I became the mirror. I pointed out these “character” issues I saw and drew attention to his inability to be the man he “claimed” to be on the surface. I made him uncomfortable. I exposed his soft underbelly and set up expectations that I hoped he could achieve as my husband and the father of my children and the “leader” of my family. He couldn’t.
So back to that “I don’t like to hurt the people I care about”…
…and the mirror that I feel the need to hold up…
Do you think that if you didn’t do the behavior that you feel the need to LIE about, then maybe you wouldn’t have to HURT the people you “care about”? The pain doesn’t originate with the LIE…it originates from the BEHAVIOR you feel the need to lie about!
Fancy words to portray himself in a better light “see, I’m the good guy here trying to protect those that I love”
……..”from my own hurtful actions”………
Really what he is saying is this…
I lie so I don’t have to feel responsible for your pain
I don’t want to look like the bad guy, so I can’t tell the truth because it makes me look bad
I need to protect MYSELF from YOUR judgment of my actions, which makes ME feel uncomfortable…forget that I did something WRONG
Again…lies are shame and manipulation…
I can relate so well to this post of being married to Mr Nice Guy extraordinaire. About four hours after dropping the bombshell that he was leaving me to live with another woman, my (now-ex) husband sent me a text ‘don’t ever think that I do not love you and care for you’. (What the ……..!) Since then he has attempted to be Mr Friendly so that any frostiness between us is, of course, me being difficult and there can be no blame cast on him. His attempts at being ‘friends’ with me is distressing and makes me feel as if I am being thrown crumbs under the table.

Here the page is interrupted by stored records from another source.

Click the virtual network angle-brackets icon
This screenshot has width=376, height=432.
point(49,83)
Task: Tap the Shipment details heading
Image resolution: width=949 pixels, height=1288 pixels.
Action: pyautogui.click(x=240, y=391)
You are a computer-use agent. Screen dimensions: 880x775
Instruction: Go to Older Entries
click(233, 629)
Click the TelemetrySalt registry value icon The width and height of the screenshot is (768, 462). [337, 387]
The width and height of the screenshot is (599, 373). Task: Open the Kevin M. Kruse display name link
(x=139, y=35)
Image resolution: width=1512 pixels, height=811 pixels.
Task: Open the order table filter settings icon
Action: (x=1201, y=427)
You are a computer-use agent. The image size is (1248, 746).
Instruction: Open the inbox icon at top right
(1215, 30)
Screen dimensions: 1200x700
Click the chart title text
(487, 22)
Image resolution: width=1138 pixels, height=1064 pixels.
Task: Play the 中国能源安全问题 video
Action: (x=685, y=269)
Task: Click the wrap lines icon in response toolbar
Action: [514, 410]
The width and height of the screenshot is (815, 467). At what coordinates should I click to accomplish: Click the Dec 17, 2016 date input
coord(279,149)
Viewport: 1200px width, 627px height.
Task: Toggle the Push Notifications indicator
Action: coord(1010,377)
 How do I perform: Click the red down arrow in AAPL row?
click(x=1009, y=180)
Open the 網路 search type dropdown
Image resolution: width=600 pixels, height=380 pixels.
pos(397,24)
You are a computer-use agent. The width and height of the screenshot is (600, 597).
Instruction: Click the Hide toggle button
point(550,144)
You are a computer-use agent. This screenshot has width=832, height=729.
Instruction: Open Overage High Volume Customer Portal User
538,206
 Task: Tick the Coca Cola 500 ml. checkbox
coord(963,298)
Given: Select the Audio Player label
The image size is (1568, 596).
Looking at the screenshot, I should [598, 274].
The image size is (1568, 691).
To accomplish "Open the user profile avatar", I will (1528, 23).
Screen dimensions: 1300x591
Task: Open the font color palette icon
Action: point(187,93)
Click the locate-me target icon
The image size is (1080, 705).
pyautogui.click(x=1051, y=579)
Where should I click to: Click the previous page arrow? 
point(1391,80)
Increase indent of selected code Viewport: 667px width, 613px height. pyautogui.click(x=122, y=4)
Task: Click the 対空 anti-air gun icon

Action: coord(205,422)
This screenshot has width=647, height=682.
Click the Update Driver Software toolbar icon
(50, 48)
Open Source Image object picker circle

It is has taken me a long time to feel comfortable in rejecting any extended hand of friendship from him. By that I mean, since he left me although I have constantly rejected his offers of friendship, up until now it has always been through anger or sadness for the lost marriage. Now I am 100% comfortable with my decision from the point of view of me – what is best for me and what I want from my friends (who I will choose). I do not want to be friends with a person who would leave a 40 year relationship over a cup of coffee.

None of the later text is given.